**Set task:** Extract the entries starting at the line that contains "Select the rightmost" and ending at the line that contains "click(x=474, y=436)", and reproduce those lines exactly, both ends included.

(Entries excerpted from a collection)
::::::

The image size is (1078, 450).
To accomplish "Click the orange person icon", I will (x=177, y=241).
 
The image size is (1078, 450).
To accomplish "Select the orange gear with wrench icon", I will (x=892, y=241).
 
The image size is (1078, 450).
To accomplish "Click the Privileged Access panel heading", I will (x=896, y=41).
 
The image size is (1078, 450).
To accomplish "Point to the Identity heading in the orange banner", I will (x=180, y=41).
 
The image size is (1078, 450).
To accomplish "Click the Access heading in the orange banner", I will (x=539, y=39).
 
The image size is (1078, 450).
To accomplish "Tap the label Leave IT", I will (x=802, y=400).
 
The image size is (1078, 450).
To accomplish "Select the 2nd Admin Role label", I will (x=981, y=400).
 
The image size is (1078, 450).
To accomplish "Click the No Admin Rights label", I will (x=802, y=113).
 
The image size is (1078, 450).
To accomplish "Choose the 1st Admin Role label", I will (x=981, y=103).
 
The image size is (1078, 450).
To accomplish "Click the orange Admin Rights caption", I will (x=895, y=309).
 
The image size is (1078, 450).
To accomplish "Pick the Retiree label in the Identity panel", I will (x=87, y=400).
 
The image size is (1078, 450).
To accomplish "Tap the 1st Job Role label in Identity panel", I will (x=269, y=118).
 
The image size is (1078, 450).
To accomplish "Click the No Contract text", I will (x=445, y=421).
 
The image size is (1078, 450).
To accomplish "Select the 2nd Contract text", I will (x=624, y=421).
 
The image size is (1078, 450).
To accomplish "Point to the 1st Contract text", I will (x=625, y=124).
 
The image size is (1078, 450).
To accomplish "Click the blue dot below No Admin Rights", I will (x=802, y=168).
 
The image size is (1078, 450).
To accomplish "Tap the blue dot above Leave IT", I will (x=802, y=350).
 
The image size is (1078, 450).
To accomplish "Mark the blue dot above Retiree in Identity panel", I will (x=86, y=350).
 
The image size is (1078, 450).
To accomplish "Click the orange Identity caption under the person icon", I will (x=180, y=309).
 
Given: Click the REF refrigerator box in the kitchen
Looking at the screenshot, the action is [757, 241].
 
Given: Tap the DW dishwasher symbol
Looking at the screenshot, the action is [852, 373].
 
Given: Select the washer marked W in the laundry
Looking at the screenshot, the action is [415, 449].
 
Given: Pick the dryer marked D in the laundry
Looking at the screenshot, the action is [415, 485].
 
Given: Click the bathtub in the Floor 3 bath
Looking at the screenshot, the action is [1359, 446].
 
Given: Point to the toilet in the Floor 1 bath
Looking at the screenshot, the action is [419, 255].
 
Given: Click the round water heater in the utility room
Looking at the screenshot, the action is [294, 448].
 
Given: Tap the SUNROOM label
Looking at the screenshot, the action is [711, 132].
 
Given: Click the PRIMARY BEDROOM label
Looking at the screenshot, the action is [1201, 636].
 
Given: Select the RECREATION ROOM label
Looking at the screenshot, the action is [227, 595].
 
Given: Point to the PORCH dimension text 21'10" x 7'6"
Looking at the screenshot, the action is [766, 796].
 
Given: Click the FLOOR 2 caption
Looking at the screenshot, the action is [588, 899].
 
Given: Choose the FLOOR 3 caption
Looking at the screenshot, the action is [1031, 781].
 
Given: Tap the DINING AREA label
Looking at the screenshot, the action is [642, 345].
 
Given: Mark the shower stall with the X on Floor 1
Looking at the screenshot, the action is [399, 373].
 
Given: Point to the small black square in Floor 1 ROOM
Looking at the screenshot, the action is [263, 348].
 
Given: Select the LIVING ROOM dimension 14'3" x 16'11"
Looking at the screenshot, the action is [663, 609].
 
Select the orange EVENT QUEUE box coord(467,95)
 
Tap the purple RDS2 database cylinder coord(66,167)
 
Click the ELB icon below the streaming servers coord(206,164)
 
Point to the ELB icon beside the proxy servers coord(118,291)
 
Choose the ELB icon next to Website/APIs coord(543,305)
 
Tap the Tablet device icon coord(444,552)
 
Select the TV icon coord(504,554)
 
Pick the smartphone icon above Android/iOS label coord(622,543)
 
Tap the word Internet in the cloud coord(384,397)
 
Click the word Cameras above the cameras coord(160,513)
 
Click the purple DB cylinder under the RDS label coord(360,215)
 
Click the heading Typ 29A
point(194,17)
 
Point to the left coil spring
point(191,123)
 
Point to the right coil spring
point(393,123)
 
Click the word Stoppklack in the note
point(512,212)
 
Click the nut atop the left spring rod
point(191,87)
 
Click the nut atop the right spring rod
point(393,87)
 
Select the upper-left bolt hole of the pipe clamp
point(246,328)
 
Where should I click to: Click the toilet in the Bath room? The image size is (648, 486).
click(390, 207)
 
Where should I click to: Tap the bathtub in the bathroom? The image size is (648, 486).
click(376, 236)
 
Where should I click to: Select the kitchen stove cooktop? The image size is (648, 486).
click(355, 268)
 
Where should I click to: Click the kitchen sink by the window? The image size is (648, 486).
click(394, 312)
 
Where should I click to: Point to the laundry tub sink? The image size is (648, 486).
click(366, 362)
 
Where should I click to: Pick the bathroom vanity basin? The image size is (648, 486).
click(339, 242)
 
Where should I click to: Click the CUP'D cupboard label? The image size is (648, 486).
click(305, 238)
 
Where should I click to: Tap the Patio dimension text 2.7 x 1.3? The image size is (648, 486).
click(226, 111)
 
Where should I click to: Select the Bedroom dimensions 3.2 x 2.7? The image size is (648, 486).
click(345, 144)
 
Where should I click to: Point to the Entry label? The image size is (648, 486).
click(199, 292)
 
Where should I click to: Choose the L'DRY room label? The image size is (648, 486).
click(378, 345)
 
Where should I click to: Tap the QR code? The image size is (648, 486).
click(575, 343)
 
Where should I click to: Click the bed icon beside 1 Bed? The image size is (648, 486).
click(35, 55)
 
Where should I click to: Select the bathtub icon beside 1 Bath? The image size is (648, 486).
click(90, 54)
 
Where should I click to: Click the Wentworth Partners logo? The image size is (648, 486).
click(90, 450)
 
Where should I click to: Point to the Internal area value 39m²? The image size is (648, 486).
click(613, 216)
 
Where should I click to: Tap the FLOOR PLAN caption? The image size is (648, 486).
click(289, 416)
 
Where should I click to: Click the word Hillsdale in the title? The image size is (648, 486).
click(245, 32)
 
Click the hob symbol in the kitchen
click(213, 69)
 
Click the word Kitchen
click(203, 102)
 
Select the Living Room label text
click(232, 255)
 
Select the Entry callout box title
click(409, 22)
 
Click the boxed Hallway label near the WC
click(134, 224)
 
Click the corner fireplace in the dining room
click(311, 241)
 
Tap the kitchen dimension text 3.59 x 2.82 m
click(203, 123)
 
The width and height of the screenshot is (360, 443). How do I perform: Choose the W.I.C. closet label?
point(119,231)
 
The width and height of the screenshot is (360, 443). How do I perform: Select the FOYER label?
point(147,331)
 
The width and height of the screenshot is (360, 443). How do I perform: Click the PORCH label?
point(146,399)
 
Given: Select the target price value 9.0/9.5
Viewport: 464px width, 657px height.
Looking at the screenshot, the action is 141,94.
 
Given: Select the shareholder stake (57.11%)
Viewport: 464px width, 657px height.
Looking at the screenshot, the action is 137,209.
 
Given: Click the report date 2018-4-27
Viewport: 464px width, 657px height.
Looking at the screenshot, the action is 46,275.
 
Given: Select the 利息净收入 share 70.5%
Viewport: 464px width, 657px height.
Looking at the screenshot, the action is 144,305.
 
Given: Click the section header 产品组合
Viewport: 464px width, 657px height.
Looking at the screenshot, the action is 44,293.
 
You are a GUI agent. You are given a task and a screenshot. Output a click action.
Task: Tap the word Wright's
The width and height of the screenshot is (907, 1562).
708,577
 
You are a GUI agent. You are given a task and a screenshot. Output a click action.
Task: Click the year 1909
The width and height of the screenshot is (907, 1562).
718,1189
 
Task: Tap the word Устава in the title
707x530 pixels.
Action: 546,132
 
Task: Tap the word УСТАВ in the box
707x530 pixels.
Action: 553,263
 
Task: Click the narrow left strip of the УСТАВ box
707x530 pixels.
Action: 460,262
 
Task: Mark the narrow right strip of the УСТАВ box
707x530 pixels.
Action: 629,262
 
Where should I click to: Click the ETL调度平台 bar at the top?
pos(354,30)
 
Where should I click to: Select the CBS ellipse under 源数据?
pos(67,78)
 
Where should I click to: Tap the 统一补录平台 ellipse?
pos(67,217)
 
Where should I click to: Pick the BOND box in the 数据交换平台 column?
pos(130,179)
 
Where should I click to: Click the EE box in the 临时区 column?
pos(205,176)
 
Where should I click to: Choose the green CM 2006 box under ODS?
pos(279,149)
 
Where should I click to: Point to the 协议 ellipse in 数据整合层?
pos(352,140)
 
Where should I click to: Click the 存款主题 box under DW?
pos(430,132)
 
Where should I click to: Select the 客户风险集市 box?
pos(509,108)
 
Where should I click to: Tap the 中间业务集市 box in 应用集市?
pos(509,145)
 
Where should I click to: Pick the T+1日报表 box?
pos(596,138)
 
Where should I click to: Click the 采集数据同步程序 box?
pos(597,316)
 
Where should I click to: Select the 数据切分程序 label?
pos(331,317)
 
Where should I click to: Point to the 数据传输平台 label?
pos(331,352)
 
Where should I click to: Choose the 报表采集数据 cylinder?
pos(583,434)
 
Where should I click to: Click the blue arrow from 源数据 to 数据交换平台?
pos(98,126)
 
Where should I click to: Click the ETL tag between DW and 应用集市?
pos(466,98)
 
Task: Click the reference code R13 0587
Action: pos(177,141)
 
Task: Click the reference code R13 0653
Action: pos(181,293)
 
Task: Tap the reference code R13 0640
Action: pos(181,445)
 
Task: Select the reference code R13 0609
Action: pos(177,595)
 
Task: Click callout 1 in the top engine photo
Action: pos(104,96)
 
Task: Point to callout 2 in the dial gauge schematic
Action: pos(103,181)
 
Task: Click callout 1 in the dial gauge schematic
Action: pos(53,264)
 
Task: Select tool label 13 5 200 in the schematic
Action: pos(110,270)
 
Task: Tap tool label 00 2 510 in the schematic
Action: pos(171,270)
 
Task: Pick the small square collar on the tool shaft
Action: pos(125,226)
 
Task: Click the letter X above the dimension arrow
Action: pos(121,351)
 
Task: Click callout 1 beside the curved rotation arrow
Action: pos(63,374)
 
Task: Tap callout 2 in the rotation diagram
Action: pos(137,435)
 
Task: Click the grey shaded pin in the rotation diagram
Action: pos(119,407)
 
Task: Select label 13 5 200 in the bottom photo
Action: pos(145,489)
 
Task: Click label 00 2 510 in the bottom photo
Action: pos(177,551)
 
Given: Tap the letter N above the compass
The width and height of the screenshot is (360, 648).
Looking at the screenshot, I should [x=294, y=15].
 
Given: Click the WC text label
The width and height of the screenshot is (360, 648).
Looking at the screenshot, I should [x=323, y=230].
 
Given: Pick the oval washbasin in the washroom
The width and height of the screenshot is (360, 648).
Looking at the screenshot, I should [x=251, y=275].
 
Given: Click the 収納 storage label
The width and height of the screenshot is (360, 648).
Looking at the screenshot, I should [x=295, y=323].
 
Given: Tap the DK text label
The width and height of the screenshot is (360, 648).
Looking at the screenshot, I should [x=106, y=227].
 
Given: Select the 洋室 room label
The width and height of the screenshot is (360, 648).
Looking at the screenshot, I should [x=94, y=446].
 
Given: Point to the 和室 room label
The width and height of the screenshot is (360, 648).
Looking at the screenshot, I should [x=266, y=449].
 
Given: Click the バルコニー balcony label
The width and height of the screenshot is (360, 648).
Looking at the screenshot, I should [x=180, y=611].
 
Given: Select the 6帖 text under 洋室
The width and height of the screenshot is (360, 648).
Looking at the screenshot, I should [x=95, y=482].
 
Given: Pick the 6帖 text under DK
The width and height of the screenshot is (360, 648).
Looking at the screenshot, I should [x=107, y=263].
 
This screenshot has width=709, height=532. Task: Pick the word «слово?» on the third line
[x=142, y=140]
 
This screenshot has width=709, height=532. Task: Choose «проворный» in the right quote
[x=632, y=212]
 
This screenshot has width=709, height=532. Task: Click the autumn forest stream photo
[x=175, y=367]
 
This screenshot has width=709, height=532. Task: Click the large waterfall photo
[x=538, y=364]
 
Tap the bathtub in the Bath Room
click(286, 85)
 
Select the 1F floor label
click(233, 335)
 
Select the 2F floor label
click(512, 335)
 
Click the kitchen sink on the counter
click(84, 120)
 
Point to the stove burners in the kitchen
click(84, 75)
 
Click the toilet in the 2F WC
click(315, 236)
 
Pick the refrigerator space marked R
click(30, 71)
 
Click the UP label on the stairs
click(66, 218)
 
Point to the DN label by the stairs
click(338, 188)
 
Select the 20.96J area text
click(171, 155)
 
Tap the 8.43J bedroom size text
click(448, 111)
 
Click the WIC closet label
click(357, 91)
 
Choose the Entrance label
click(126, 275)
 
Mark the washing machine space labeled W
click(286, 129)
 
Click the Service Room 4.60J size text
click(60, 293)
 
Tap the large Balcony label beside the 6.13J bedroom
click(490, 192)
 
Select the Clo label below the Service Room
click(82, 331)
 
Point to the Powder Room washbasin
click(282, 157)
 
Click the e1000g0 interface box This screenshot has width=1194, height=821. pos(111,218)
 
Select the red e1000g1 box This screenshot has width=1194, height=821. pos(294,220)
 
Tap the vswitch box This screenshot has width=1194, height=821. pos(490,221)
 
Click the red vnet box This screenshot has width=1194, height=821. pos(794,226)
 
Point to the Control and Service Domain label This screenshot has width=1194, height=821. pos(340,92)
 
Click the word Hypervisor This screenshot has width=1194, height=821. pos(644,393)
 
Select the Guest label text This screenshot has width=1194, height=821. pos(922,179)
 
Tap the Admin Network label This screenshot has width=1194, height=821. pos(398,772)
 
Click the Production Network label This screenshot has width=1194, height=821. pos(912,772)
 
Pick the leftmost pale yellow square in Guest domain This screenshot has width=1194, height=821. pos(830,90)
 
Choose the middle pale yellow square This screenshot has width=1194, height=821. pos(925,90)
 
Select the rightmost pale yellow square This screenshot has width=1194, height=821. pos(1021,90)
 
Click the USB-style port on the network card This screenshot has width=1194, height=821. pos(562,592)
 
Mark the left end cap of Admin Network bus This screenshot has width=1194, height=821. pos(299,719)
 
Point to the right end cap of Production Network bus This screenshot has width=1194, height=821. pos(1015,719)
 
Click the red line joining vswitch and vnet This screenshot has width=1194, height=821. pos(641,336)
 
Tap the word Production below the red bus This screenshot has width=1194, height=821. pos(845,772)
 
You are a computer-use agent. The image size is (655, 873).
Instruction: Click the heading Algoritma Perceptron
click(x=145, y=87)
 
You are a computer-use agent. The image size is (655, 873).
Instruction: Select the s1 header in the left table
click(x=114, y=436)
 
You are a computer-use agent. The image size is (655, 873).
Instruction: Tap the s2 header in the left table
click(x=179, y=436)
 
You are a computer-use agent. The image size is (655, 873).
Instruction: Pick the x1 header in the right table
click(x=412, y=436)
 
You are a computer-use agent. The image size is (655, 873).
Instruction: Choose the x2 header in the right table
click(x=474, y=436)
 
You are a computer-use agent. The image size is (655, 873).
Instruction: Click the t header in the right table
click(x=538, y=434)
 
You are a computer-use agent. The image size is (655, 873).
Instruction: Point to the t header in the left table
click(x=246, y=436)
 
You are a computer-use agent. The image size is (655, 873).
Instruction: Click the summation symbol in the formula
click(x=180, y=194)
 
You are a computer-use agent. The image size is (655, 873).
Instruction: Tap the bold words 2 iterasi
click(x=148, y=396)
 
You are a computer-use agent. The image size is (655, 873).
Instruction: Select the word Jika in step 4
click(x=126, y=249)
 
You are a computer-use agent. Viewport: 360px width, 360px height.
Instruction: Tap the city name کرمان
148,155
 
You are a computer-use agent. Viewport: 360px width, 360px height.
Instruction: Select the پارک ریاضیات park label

::::::

**Solution to the exercise:**
Select the rightmost pale yellow square This screenshot has width=1194, height=821. pos(1021,90)
 
Click the USB-style port on the network card This screenshot has width=1194, height=821. pos(562,592)
 
Mark the left end cap of Admin Network bus This screenshot has width=1194, height=821. pos(299,719)
 
Point to the right end cap of Production Network bus This screenshot has width=1194, height=821. pos(1015,719)
 
Click the red line joining vswitch and vnet This screenshot has width=1194, height=821. pos(641,336)
 
Tap the word Production below the red bus This screenshot has width=1194, height=821. pos(845,772)
 
You are a computer-use agent. The image size is (655, 873).
Instruction: Click the heading Algoritma Perceptron
click(x=145, y=87)
 
You are a computer-use agent. The image size is (655, 873).
Instruction: Select the s1 header in the left table
click(x=114, y=436)
 
You are a computer-use agent. The image size is (655, 873).
Instruction: Tap the s2 header in the left table
click(x=179, y=436)
 
You are a computer-use agent. The image size is (655, 873).
Instruction: Pick the x1 header in the right table
click(x=412, y=436)
 
You are a computer-use agent. The image size is (655, 873).
Instruction: Choose the x2 header in the right table
click(x=474, y=436)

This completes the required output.